## Begin PAGE TEXT

Necrothatcher posted:

But okay, I'll give you the Rattlers.

when you play The Last of Us Part 3 as Little Jimmy Rattler and learn the their secret reasons for enslavement you will feel ashamed of your words & deeds

Fellatio del Toro
Mar 21, 2009

morality ranking:

abby >> joel > ellie

Fellatio del Toro
Mar 21, 2009

Indecisive posted:

When does abby do anything bad anyway? She killed Joel so loving what it wasn't without cause.. she killed scars? Literally that's her JOB buddy. And they are trying to kill her also if you weren't paying attention. So what are these supposed "war crimes"? Someone mentioned traps? When do we see that?

Fellatio del Toro
Mar 21, 2009

smoobles posted:

I think you have to suspend your disbelief because video games, to a degree... Think about the Uncharted games where Drake murders far more people with far less cause than Joel.

There's no such thing as a blockbuster AAA video game that doesn't involve shooting people with guns, so I feel like you have to keep realistic expectations within that genre.

actually you can be critical of a genre

Fellatio del Toro
Mar 21, 2009

a new study bible! posted:

Idk maybe it's coincidental that Abby learns that scars are also human after loving Owen and learning that he and Mel will be leaving Seattle and she can't come.

## End PAGE TEXT
## Begin AVAILABLE DATA

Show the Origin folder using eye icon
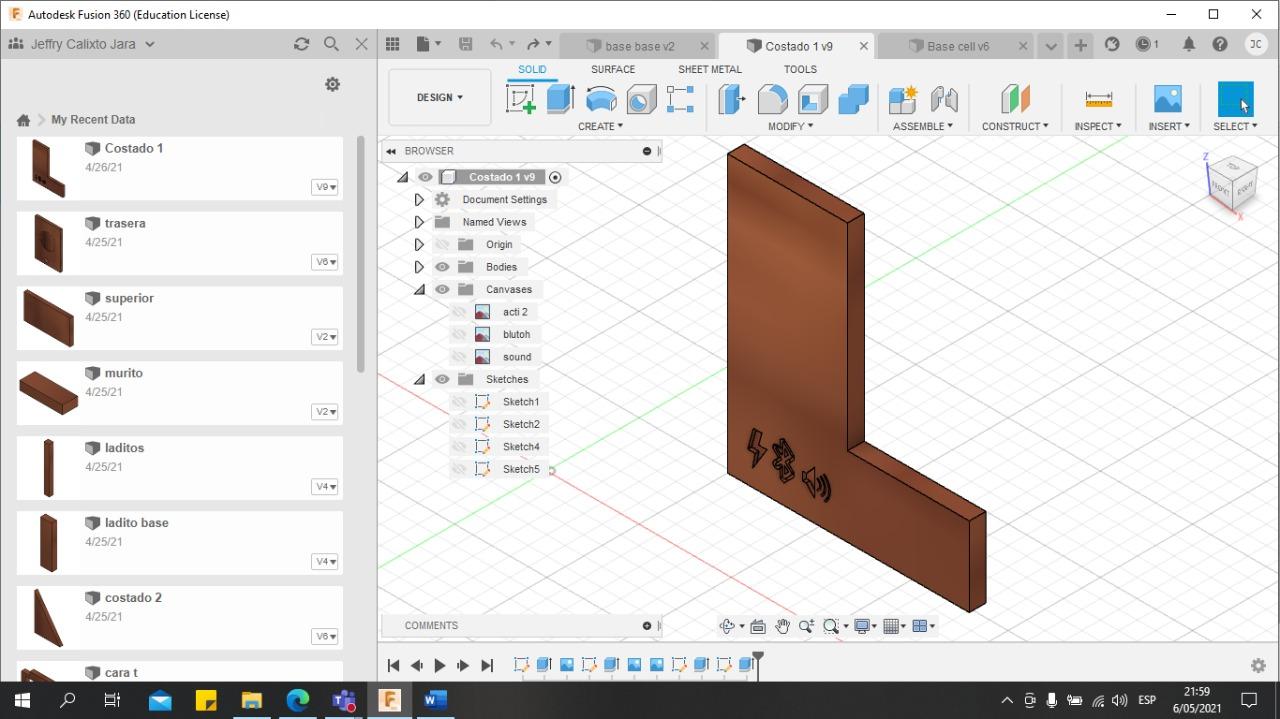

## End AVAILABLE DATA

** THE TASK **
In the forum thread, list every username that comes directly before the word "posted:".

** WRITTEN RESPONSE **
Necrothatcher, Indecisive, smoobles, a new study bible!